> Your instructions
Copy every row below, swapping "Locate each element" for "Find each element" and leaving the rest unchanged.

> Records for the task
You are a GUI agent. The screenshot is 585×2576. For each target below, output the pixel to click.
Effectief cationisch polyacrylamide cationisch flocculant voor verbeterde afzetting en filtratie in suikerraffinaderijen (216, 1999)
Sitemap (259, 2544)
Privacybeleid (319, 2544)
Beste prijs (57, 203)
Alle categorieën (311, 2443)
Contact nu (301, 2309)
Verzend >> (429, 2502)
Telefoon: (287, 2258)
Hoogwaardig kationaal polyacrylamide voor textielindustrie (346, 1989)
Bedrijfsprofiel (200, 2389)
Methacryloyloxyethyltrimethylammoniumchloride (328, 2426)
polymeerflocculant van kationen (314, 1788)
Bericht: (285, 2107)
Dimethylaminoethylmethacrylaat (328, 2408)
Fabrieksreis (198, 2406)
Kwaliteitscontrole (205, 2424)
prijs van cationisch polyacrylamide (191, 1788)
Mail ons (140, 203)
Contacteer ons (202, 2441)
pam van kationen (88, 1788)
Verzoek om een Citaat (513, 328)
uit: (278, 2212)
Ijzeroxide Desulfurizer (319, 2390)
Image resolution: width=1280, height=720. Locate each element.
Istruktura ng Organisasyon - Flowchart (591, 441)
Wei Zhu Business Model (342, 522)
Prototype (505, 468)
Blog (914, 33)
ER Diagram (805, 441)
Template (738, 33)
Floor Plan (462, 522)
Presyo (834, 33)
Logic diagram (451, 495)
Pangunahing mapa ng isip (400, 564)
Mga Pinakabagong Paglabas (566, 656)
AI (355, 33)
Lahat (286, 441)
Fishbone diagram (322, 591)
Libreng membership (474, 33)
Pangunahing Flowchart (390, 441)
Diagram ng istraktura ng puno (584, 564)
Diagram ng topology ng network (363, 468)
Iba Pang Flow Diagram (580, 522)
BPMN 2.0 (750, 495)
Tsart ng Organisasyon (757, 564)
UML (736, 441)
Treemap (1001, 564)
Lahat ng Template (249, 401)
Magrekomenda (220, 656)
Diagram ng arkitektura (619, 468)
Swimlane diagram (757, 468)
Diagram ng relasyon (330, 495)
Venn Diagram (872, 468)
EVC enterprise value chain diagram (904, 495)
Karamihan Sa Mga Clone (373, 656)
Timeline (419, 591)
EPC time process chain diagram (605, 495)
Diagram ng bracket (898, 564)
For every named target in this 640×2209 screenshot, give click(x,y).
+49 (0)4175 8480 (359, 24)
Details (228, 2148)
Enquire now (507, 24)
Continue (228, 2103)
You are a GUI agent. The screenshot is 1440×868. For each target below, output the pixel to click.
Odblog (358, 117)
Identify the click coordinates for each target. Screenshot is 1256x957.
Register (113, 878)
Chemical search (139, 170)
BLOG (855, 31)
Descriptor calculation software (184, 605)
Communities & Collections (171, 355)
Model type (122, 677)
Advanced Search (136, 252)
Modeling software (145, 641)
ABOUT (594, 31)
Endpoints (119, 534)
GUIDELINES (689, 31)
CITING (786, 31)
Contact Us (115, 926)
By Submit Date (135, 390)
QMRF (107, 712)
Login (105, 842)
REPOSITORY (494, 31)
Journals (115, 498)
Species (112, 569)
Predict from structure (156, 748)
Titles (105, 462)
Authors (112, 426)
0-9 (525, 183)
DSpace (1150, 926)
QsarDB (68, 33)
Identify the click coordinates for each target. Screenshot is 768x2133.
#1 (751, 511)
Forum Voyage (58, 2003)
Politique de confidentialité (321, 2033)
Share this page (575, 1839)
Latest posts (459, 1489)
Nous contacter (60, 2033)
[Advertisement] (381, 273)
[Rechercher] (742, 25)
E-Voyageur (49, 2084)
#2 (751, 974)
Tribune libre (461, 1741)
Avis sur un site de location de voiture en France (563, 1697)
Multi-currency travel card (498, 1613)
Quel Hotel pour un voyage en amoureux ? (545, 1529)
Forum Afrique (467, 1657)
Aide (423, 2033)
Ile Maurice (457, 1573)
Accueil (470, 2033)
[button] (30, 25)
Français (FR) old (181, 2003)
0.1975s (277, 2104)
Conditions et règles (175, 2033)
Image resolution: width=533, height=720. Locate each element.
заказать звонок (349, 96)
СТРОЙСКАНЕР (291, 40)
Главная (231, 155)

> Response to this task
You are a GUI agent. The screenshot is 585×2576. For each target below, output the pixel to click.
Effectief cationisch polyacrylamide cationisch flocculant voor verbeterde afzetting en filtratie in suikerraffinaderijen (216, 1999)
Sitemap (259, 2544)
Privacybeleid (319, 2544)
Beste prijs (57, 203)
Alle categorieën (311, 2443)
Contact nu (301, 2309)
Verzend >> (429, 2502)
Telefoon: (287, 2258)
Hoogwaardig kationaal polyacrylamide voor textielindustrie (346, 1989)
Bedrijfsprofiel (200, 2389)
Methacryloyloxyethyltrimethylammoniumchloride (328, 2426)
polymeerflocculant van kationen (314, 1788)
Bericht: (285, 2107)
Dimethylaminoethylmethacrylaat (328, 2408)
Fabrieksreis (198, 2406)
Kwaliteitscontrole (205, 2424)
prijs van cationisch polyacrylamide (191, 1788)
Mail ons (140, 203)
Contacteer ons (202, 2441)
pam van kationen (88, 1788)
Verzoek om een Citaat (513, 328)
uit: (278, 2212)
Ijzeroxide Desulfurizer (319, 2390)
Image resolution: width=1280, height=720. Find each element.
Istruktura ng Organisasyon - Flowchart (591, 441)
Wei Zhu Business Model (342, 522)
Prototype (505, 468)
Blog (914, 33)
ER Diagram (805, 441)
Template (738, 33)
Floor Plan (462, 522)
Presyo (834, 33)
Logic diagram (451, 495)
Pangunahing mapa ng isip (400, 564)
Mga Pinakabagong Paglabas (566, 656)
AI (355, 33)
Lahat (286, 441)
Fishbone diagram (322, 591)
Libreng membership (474, 33)
Pangunahing Flowchart (390, 441)
Diagram ng istraktura ng puno (584, 564)
Diagram ng topology ng network (363, 468)
Iba Pang Flow Diagram (580, 522)
BPMN 2.0 (750, 495)
Tsart ng Organisasyon (757, 564)
UML (736, 441)
Treemap (1001, 564)
Lahat ng Template (249, 401)
Magrekomenda (220, 656)
Diagram ng arkitektura (619, 468)
Swimlane diagram (757, 468)
Diagram ng relasyon (330, 495)
Venn Diagram (872, 468)
EVC enterprise value chain diagram (904, 495)
Karamihan Sa Mga Clone (373, 656)
Timeline (419, 591)
EPC time process chain diagram (605, 495)
Diagram ng bracket (898, 564)
For every named target in this 640×2209 screenshot, give click(x,y).
+49 (0)4175 8480 (359, 24)
Details (228, 2148)
Enquire now (507, 24)
Continue (228, 2103)
You are a GUI agent. The screenshot is 1440×868. For each target below, output the pixel to click.
Odblog (358, 117)
Identify the click coordinates for each target. Screenshot is 1256x957.
Register (113, 878)
Chemical search (139, 170)
BLOG (855, 31)
Descriptor calculation software (184, 605)
Communities & Collections (171, 355)
Model type (122, 677)
Advanced Search (136, 252)
Modeling software (145, 641)
ABOUT (594, 31)
Endpoints (119, 534)
GUIDELINES (689, 31)
CITING (786, 31)
Contact Us (115, 926)
By Submit Date (135, 390)
QMRF (107, 712)
Login (105, 842)
REPOSITORY (494, 31)
Journals (115, 498)
Species (112, 569)
Predict from structure (156, 748)
Titles (105, 462)
Authors (112, 426)
0-9 (525, 183)
DSpace (1150, 926)
QsarDB (68, 33)
Identify the click coordinates for each target. Screenshot is 768x2133.
#1 (751, 511)
Forum Voyage (58, 2003)
Politique de confidentialité (321, 2033)
Share this page (575, 1839)
Latest posts (459, 1489)
Nous contacter (60, 2033)
[Advertisement] (381, 273)
[Rechercher] (742, 25)
E-Voyageur (49, 2084)
#2 (751, 974)
Tribune libre (461, 1741)
Avis sur un site de location de voiture en France (563, 1697)
Multi-currency travel card (498, 1613)
Quel Hotel pour un voyage en amoureux ? (545, 1529)
Forum Afrique (467, 1657)
Aide (423, 2033)
Ile Maurice (457, 1573)
Accueil (470, 2033)
[button] (30, 25)
Français (FR) old (181, 2003)
0.1975s (277, 2104)
Conditions et règles (175, 2033)
Image resolution: width=533, height=720. Find each element.
заказать звонок (349, 96)
СТРОЙСКАНЕР (291, 40)
Главная (231, 155)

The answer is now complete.